Women-owned businesses is on the rise.

It is very inspiring to see the number of women that are starting their own companies growing in both Canada and the U.S.

According to the latest State of Women-owned Businesses report from American Express, in the U.S. 4 out of 10 businesses are now majority-owned, operated and controlled by women, according to the latest State of Women-owned Businesses report from American Express.

When you look at the numbers it is over 12 million companies owned by women.  What is even more amazing is that number is up 58 percent over the past 10 years as more and more women take the leap into entrepreneurism at a rate of 1,821 new women-owned businesses opened every day in the U.S. In contrast, when you look at the number of businesses with majority-male or shared ownership, those businesses grew 12 percent for the same period.
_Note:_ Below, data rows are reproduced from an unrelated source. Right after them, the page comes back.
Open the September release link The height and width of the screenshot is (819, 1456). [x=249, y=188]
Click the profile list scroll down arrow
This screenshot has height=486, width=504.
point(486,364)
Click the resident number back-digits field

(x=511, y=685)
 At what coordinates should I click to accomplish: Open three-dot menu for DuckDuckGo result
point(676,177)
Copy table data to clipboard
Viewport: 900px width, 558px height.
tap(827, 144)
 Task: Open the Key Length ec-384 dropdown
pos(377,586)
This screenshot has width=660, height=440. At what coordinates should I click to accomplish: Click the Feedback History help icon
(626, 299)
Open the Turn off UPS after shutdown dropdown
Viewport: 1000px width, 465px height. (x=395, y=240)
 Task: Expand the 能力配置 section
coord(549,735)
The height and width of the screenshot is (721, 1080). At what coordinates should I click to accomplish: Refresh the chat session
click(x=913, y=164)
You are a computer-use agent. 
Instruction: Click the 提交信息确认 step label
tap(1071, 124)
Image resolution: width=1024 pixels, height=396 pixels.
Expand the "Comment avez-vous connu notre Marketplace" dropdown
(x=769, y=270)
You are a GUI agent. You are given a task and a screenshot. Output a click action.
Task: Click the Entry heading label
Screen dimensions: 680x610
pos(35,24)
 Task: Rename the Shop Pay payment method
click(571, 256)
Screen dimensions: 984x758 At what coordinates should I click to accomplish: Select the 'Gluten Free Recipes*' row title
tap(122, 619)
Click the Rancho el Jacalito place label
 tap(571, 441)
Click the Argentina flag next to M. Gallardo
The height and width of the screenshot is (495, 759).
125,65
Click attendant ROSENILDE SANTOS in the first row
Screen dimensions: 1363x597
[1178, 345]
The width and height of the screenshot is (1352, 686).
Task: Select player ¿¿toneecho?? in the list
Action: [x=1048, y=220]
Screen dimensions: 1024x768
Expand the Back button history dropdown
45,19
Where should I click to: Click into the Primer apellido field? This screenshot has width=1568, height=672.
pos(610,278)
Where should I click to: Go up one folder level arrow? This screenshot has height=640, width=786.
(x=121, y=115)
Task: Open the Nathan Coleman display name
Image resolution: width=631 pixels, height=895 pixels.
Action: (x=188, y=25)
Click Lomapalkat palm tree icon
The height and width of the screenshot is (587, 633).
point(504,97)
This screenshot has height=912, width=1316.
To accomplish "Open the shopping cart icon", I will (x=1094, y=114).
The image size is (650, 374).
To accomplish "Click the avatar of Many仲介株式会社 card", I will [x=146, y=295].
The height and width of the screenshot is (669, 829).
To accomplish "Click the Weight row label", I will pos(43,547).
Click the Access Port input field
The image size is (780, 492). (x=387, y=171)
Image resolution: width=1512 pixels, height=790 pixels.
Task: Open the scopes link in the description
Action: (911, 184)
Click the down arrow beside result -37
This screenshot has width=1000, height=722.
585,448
Although this does mark a major step forward for women entrepreneurs across the U.S., women-owned businesses continue to lag behind in other metrics, employing just 8 percent of the private sector workforce and contributing 4.3 percent of total revenues.  Meaning that most of these women-owned businesses have the owner as the sole employee of the company with revenues below $100,000, but these are still encouraging numbers and reason to celebrate.

In speaking with women business owners on this side of the boarder to get their feedback on these numbers I was encouraged at the responses. 

Most women I spoke with had the same advice:

  • Keep moving forward regardless of the obstacles, challenges or rejection.
  • Never stop learning from others and don’t be afraid to ask for help.
  • Support your peers and pay it back.

Now of course there was a lot of talk around solid business plans and knowledge of your industry and customer, but I was encouraged at the willingness to share both their successes and failures or as it was phrased to me, learning opportunities, openly.

Women business owners might have a long way to go to match the results of the male counterparts but from where I see it, we are moving in the right direction.